#### [Exercise data]
--- --- ---

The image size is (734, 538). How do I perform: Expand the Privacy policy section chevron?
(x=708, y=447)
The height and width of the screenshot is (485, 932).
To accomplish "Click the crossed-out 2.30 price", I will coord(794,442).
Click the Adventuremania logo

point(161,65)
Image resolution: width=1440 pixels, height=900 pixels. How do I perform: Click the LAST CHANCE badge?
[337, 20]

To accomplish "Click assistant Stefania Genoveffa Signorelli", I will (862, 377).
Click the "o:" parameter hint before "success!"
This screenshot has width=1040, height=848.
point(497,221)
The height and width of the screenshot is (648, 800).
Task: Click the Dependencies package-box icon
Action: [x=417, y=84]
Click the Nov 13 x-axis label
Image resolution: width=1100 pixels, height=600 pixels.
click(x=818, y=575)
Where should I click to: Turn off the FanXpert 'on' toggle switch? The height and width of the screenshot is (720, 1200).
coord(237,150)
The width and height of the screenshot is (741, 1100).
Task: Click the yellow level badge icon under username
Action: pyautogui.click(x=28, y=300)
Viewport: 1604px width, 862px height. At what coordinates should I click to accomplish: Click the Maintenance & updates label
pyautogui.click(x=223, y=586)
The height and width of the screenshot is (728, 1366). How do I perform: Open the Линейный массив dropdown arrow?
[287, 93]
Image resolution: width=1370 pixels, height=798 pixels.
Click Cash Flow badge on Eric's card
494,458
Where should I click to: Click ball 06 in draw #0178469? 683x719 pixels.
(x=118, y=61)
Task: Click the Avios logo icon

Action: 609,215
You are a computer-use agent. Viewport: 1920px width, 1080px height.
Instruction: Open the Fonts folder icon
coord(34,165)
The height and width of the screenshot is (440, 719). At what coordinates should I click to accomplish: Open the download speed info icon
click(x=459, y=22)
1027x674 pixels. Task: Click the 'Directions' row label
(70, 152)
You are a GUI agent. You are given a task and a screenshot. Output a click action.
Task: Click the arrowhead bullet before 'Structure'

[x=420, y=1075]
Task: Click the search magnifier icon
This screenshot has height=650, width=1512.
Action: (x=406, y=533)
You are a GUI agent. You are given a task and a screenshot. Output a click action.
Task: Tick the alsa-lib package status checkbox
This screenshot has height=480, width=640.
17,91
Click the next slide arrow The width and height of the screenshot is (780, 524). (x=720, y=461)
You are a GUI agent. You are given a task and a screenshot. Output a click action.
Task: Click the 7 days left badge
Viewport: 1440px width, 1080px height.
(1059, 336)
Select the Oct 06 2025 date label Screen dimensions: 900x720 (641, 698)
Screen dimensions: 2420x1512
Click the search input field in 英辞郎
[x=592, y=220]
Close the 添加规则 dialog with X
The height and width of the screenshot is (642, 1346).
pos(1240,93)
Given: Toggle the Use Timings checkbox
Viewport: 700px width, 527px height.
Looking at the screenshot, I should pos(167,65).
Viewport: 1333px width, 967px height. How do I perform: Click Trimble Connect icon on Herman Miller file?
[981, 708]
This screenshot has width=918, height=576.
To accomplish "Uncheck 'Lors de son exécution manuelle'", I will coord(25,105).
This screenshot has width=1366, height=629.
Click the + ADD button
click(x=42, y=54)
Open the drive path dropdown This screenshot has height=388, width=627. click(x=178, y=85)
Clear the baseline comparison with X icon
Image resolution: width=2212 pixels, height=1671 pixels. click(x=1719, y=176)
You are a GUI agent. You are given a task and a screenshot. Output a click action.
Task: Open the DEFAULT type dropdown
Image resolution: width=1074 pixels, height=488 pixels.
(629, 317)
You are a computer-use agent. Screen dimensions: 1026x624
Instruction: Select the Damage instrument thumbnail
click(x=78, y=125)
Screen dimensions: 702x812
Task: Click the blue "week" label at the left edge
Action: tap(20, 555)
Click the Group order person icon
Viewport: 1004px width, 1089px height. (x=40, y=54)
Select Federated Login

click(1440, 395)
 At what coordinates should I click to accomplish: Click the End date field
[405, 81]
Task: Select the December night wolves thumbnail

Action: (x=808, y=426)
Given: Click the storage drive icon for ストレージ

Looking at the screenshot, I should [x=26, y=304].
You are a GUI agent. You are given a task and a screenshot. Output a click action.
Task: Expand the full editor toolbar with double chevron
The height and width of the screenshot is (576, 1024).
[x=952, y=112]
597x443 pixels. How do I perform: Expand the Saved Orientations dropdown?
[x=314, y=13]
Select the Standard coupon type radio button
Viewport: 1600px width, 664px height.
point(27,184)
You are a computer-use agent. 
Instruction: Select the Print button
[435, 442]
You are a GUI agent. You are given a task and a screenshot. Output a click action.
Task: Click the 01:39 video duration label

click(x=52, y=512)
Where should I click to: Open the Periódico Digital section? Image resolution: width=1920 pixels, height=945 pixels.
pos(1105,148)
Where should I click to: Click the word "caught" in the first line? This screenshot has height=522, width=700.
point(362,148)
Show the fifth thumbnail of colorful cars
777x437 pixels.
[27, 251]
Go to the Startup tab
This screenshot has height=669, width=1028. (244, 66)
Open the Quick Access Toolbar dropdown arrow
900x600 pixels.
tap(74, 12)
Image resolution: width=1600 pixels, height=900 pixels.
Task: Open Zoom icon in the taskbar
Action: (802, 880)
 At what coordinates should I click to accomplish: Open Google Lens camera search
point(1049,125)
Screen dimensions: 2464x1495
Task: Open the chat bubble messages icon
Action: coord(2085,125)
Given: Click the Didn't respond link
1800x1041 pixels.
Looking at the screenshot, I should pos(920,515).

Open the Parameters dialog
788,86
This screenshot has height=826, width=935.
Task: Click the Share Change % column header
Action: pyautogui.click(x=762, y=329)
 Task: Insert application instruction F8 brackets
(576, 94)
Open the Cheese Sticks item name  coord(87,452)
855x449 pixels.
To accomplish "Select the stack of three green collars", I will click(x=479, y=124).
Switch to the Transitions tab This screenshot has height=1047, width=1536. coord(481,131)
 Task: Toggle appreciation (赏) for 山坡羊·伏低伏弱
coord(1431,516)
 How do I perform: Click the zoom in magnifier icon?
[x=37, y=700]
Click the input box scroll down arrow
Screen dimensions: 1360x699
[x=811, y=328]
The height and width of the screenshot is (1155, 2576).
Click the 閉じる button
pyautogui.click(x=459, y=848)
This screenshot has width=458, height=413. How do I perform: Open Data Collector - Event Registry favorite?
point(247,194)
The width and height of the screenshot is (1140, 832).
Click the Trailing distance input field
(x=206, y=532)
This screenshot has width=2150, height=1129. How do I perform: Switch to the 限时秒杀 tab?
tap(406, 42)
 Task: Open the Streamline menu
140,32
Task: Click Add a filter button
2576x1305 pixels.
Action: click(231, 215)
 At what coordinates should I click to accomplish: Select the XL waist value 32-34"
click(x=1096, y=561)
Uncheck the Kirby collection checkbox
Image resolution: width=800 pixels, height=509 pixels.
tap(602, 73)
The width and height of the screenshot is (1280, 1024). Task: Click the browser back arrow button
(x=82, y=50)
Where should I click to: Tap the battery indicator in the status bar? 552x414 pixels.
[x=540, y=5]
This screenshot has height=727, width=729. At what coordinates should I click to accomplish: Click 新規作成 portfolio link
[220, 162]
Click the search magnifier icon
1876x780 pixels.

--- --- ---

Reproduce the entries from the very first line through the line containing "[x=420, y=1075]", including both of those lines.

#### [Solution]
The image size is (734, 538). How do I perform: Expand the Privacy policy section chevron?
(x=708, y=447)
The height and width of the screenshot is (485, 932).
To accomplish "Click the crossed-out 2.30 price", I will coord(794,442).
Click the Adventuremania logo

point(161,65)
Image resolution: width=1440 pixels, height=900 pixels. How do I perform: Click the LAST CHANCE badge?
[337, 20]

To accomplish "Click assistant Stefania Genoveffa Signorelli", I will (862, 377).
Click the "o:" parameter hint before "success!"
This screenshot has width=1040, height=848.
point(497,221)
The height and width of the screenshot is (648, 800).
Task: Click the Dependencies package-box icon
Action: [x=417, y=84]
Click the Nov 13 x-axis label
Image resolution: width=1100 pixels, height=600 pixels.
click(x=818, y=575)
Where should I click to: Turn off the FanXpert 'on' toggle switch? The height and width of the screenshot is (720, 1200).
coord(237,150)
The width and height of the screenshot is (741, 1100).
Task: Click the yellow level badge icon under username
Action: pyautogui.click(x=28, y=300)
Viewport: 1604px width, 862px height. At what coordinates should I click to accomplish: Click the Maintenance & updates label
pyautogui.click(x=223, y=586)
The height and width of the screenshot is (728, 1366). How do I perform: Open the Линейный массив dropdown arrow?
[287, 93]
Image resolution: width=1370 pixels, height=798 pixels.
Click Cash Flow badge on Eric's card
494,458
Where should I click to: Click ball 06 in draw #0178469? 683x719 pixels.
(x=118, y=61)
Task: Click the Avios logo icon

Action: 609,215
You are a computer-use agent. Viewport: 1920px width, 1080px height.
Instruction: Open the Fonts folder icon
coord(34,165)
The height and width of the screenshot is (440, 719). At what coordinates should I click to accomplish: Open the download speed info icon
click(x=459, y=22)
1027x674 pixels. Task: Click the 'Directions' row label
(70, 152)
You are a GUI agent. You are given a task and a screenshot. Output a click action.
Task: Click the arrowhead bullet before 'Structure'

[x=420, y=1075]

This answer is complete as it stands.